MATERIAL FOR THIS TASK:

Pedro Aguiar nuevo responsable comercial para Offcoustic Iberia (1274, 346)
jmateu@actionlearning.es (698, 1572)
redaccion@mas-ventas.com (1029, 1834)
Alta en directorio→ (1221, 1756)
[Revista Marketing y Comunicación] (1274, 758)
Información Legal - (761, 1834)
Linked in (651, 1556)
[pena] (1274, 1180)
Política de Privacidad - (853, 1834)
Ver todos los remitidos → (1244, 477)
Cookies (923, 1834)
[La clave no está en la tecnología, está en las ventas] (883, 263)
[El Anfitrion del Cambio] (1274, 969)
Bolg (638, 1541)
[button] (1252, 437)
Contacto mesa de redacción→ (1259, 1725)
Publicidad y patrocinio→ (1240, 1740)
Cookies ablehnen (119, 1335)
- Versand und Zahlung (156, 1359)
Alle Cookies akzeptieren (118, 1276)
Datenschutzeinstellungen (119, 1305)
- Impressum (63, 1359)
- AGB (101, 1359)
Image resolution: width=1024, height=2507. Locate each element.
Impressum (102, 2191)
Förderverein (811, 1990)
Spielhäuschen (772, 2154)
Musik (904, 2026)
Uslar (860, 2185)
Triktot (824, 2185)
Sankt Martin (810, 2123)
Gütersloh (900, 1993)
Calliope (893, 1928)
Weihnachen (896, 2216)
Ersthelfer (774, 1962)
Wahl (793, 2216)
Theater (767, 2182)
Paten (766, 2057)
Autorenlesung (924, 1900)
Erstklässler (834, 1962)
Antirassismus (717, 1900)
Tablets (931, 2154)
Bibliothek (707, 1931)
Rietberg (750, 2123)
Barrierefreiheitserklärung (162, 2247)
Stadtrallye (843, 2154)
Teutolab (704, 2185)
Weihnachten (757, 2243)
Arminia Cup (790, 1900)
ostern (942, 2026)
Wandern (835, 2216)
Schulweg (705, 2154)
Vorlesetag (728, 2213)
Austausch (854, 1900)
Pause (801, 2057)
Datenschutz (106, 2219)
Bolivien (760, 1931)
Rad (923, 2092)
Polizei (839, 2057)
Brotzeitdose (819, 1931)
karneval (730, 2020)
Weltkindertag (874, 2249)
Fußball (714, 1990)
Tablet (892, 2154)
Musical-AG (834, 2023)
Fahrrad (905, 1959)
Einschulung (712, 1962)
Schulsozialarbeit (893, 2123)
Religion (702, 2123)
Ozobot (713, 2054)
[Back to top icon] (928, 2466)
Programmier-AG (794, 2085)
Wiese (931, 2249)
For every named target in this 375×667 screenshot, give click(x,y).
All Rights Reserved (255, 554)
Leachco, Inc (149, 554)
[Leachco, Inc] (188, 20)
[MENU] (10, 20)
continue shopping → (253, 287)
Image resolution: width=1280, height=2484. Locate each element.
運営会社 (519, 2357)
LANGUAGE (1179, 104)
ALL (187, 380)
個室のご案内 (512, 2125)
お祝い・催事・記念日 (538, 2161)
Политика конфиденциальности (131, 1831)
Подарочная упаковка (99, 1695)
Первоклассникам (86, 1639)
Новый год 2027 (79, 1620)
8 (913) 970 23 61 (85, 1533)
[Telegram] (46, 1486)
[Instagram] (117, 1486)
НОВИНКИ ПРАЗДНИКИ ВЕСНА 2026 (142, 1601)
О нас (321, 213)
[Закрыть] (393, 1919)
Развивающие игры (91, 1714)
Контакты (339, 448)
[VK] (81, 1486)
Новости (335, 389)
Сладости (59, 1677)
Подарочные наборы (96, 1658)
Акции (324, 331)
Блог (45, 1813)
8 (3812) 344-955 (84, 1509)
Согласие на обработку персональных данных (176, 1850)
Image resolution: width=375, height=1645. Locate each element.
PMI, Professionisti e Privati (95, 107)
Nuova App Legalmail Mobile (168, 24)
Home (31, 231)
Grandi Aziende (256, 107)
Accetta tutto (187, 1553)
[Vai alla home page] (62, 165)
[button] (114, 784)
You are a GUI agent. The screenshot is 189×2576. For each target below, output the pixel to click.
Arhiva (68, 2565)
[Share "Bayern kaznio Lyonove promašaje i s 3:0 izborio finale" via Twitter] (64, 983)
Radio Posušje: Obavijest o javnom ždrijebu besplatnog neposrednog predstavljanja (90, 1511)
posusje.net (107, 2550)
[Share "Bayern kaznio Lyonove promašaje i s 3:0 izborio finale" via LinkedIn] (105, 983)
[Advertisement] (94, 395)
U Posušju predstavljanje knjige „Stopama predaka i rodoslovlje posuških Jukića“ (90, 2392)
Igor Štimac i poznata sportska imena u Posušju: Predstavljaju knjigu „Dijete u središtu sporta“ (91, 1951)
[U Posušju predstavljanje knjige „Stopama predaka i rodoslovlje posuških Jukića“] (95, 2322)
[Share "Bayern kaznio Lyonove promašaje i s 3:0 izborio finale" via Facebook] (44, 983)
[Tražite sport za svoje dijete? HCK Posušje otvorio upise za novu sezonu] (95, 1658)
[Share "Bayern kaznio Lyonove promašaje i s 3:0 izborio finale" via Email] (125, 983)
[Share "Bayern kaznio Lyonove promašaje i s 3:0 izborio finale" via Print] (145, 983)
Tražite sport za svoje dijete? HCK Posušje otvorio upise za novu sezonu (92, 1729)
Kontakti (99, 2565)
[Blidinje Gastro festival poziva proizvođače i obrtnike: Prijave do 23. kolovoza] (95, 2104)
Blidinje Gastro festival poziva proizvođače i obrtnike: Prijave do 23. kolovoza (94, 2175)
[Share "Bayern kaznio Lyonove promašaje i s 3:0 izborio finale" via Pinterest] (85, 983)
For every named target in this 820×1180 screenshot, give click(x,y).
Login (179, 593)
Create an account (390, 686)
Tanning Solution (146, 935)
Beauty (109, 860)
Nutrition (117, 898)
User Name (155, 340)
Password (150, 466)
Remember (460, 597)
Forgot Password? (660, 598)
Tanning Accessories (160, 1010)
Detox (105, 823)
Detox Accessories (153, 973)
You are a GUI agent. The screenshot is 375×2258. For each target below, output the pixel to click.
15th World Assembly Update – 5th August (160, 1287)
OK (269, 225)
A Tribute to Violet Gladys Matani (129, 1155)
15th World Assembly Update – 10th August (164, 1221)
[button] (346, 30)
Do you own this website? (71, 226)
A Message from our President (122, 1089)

WHAT IS REQUIRED: An exact reproduction of all the entries above is the expected answer.

EXERCISE SOLUTION:
Pedro Aguiar nuevo responsable comercial para Offcoustic Iberia (1274, 346)
jmateu@actionlearning.es (698, 1572)
redaccion@mas-ventas.com (1029, 1834)
Alta en directorio→ (1221, 1756)
[Revista Marketing y Comunicación] (1274, 758)
Información Legal - (761, 1834)
Linked in (651, 1556)
[pena] (1274, 1180)
Política de Privacidad - (853, 1834)
Ver todos los remitidos → (1244, 477)
Cookies (923, 1834)
[La clave no está en la tecnología, está en las ventas] (883, 263)
[El Anfitrion del Cambio] (1274, 969)
Bolg (638, 1541)
[button] (1252, 437)
Contacto mesa de redacción→ (1259, 1725)
Publicidad y patrocinio→ (1240, 1740)
Cookies ablehnen (119, 1335)
- Versand und Zahlung (156, 1359)
Alle Cookies akzeptieren (118, 1276)
Datenschutzeinstellungen (119, 1305)
- Impressum (63, 1359)
- AGB (101, 1359)
Image resolution: width=1024, height=2507. Locate each element.
Impressum (102, 2191)
Förderverein (811, 1990)
Spielhäuschen (772, 2154)
Musik (904, 2026)
Uslar (860, 2185)
Triktot (824, 2185)
Sankt Martin (810, 2123)
Gütersloh (900, 1993)
Calliope (893, 1928)
Weihnachen (896, 2216)
Ersthelfer (774, 1962)
Wahl (793, 2216)
Theater (767, 2182)
Paten (766, 2057)
Autorenlesung (924, 1900)
Erstklässler (834, 1962)
Antirassismus (717, 1900)
Tablets (931, 2154)
Bibliothek (707, 1931)
Rietberg (750, 2123)
Barrierefreiheitserklärung (162, 2247)
Stadtrallye (843, 2154)
Teutolab (704, 2185)
Weihnachten (757, 2243)
Arminia Cup (790, 1900)
ostern (942, 2026)
Wandern (835, 2216)
Schulweg (705, 2154)
Vorlesetag (728, 2213)
Austausch (854, 1900)
Pause (801, 2057)
Datenschutz (106, 2219)
Bolivien (760, 1931)
Rad (923, 2092)
Polizei (839, 2057)
Brotzeitdose (819, 1931)
karneval (730, 2020)
Weltkindertag (874, 2249)
Fußball (714, 1990)
Tablet (892, 2154)
Musical-AG (834, 2023)
Fahrrad (905, 1959)
Einschulung (712, 1962)
Schulsozialarbeit (893, 2123)
Religion (702, 2123)
Ozobot (713, 2054)
[Back to top icon] (928, 2466)
Programmier-AG (794, 2085)
Wiese (931, 2249)
For every named target in this 375×667 screenshot, give click(x,y).
All Rights Reserved (255, 554)
Leachco, Inc (149, 554)
[Leachco, Inc] (188, 20)
[MENU] (10, 20)
continue shopping → (253, 287)
Image resolution: width=1280, height=2484. Locate each element.
運営会社 (519, 2357)
LANGUAGE (1179, 104)
ALL (187, 380)
個室のご案内 (512, 2125)
お祝い・催事・記念日 (538, 2161)
Политика конфиденциальности (131, 1831)
Подарочная упаковка (99, 1695)
Первоклассникам (86, 1639)
Новый год 2027 (79, 1620)
8 (913) 970 23 61 (85, 1533)
[Telegram] (46, 1486)
[Instagram] (117, 1486)
НОВИНКИ ПРАЗДНИКИ ВЕСНА 2026 (142, 1601)
О нас (321, 213)
[Закрыть] (393, 1919)
Развивающие игры (91, 1714)
Контакты (339, 448)
[VK] (81, 1486)
Новости (335, 389)
Сладости (59, 1677)
Подарочные наборы (96, 1658)
Акции (324, 331)
Блог (45, 1813)
8 (3812) 344-955 (84, 1509)
Согласие на обработку персональных данных (176, 1850)
Image resolution: width=375, height=1645. Locate each element.
PMI, Professionisti e Privati (95, 107)
Nuova App Legalmail Mobile (168, 24)
Home (31, 231)
Grandi Aziende (256, 107)
Accetta tutto (187, 1553)
[Vai alla home page] (62, 165)
[button] (114, 784)
You are a GUI agent. The screenshot is 189×2576. For each target below, output the pixel to click.
Arhiva (68, 2565)
[Share "Bayern kaznio Lyonove promašaje i s 3:0 izborio finale" via Twitter] (64, 983)
Radio Posušje: Obavijest o javnom ždrijebu besplatnog neposrednog predstavljanja (90, 1511)
posusje.net (107, 2550)
[Share "Bayern kaznio Lyonove promašaje i s 3:0 izborio finale" via LinkedIn] (105, 983)
[Advertisement] (94, 395)
U Posušju predstavljanje knjige „Stopama predaka i rodoslovlje posuških Jukića“ (90, 2392)
Igor Štimac i poznata sportska imena u Posušju: Predstavljaju knjigu „Dijete u središtu sporta“ (91, 1951)
[U Posušju predstavljanje knjige „Stopama predaka i rodoslovlje posuških Jukića“] (95, 2322)
[Share "Bayern kaznio Lyonove promašaje i s 3:0 izborio finale" via Facebook] (44, 983)
[Tražite sport za svoje dijete? HCK Posušje otvorio upise za novu sezonu] (95, 1658)
[Share "Bayern kaznio Lyonove promašaje i s 3:0 izborio finale" via Email] (125, 983)
[Share "Bayern kaznio Lyonove promašaje i s 3:0 izborio finale" via Print] (145, 983)
Tražite sport za svoje dijete? HCK Posušje otvorio upise za novu sezonu (92, 1729)
Kontakti (99, 2565)
[Blidinje Gastro festival poziva proizvođače i obrtnike: Prijave do 23. kolovoza] (95, 2104)
Blidinje Gastro festival poziva proizvođače i obrtnike: Prijave do 23. kolovoza (94, 2175)
[Share "Bayern kaznio Lyonove promašaje i s 3:0 izborio finale" via Pinterest] (85, 983)
For every named target in this 820×1180 screenshot, give click(x,y).
Login (179, 593)
Create an account (390, 686)
Tanning Solution (146, 935)
Beauty (109, 860)
Nutrition (117, 898)
User Name (155, 340)
Password (150, 466)
Remember (460, 597)
Forgot Password? (660, 598)
Tanning Accessories (160, 1010)
Detox (105, 823)
Detox Accessories (153, 973)
You are a GUI agent. The screenshot is 375×2258. For each target below, output the pixel to click.
15th World Assembly Update – 5th August (160, 1287)
OK (269, 225)
A Tribute to Violet Gladys Matani (129, 1155)
15th World Assembly Update – 10th August (164, 1221)
[button] (346, 30)
Do you own this website? (71, 226)
A Message from our President (122, 1089)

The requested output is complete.